Homes worth 40 cents on the dollar?
"Lennar Corp.'s November sale of 11,000 properties in eight states set a price that may mark the bottom for the U.S. housing market: 40 cents on the dollar.
"That's how much Morgan Stanley Real Estate paid for an 80 percent stake in the 32 communities, 60 percent less than the price at which the properties were valued just two months earlier. That's also what some investors say they would pay for distressed land, condominiums, homes and whole developments, whether it's now or later this year.
"'If you're an opportunistic buyer with enough cash and credit, it will be one of the best opportunities for acquiring property in our lifetime,' said Jack McCabe, whose McCabe Research & Consulting LLC in Deerfield Beach, Florida, advises hedge funds and other investors on real estate sales.
"As the U.S. housing slump drags into its third year, sellers will start cutting prices as much as it takes to find buyers, said Marcel Arsenault, a self-described 'vulture investor.' Properties will be available to buyers with the financial strength to ride out the slide. Now that a price has been set, all that's left is the waiting."

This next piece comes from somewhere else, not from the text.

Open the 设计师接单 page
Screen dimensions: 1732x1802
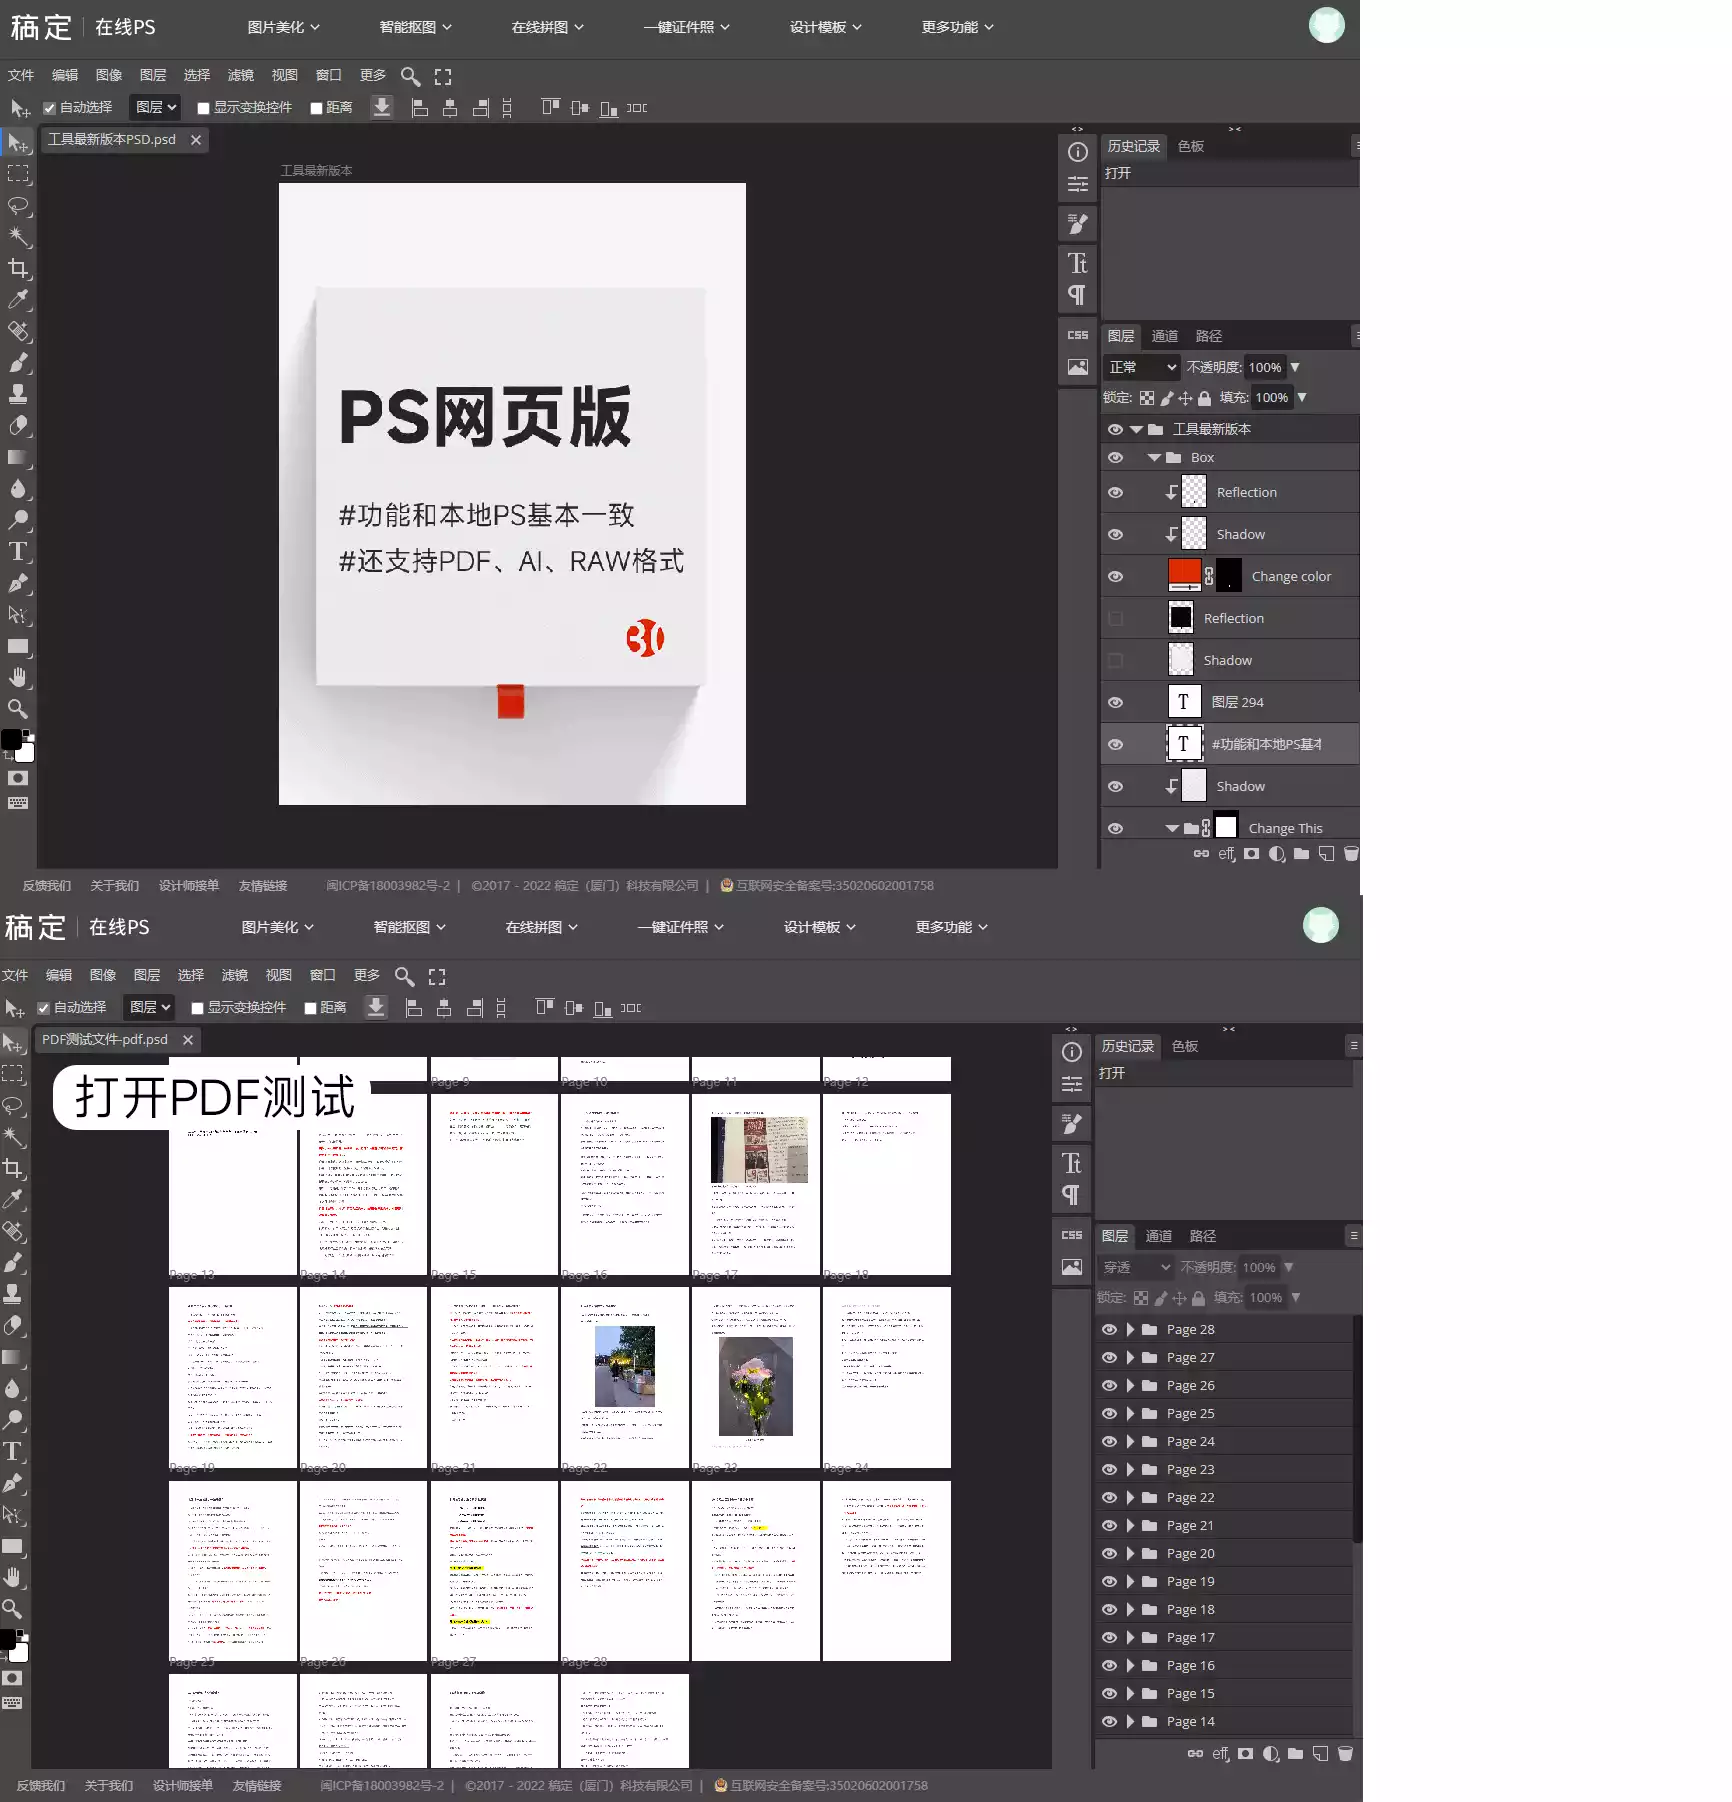[x=188, y=885]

This quote is particularly telling:
"We're very aggressive right now because the homebuilders are in survival mode,'' said Ken Sheer, chief executive officer of Santa Monica, California-based Covington. "Like any other business group that has some softness, everybody is scrambling to survive. The guys left standing are the guys who are going to be kings of the hill."
Now even I don't think we'll see a nationwide peak-to-trough price decline of 60%. We're currently down about 8.7% from the peak using the National Association of Realtors' median, existing home price gauge. It topped out at $230,200 in July 2006 and was $210,200 in November. A 60% drop from the July highs would put us around $92,000, low enough to essentially wipe out the entire banking and financial system and return us to the days of foraging for food and bartering for mates. I'm looking for more of a mid single-digit decline in home prices in 2008, on top of what we've seen already.
But we ARE seeing some markets and some property types fall in value by 40%-50%. An older condo complex near me was selling and listing units for the $190s and low $200s at the peak of the bubble. Similar property is now listing for the $110s, and one unit recently sold for $115,000. And as the Bloomberg story notes, if you gotta sell and you're sitting on relatively illiquid real estate (like raw or partially developed land), you have to slash prices to get the deal done.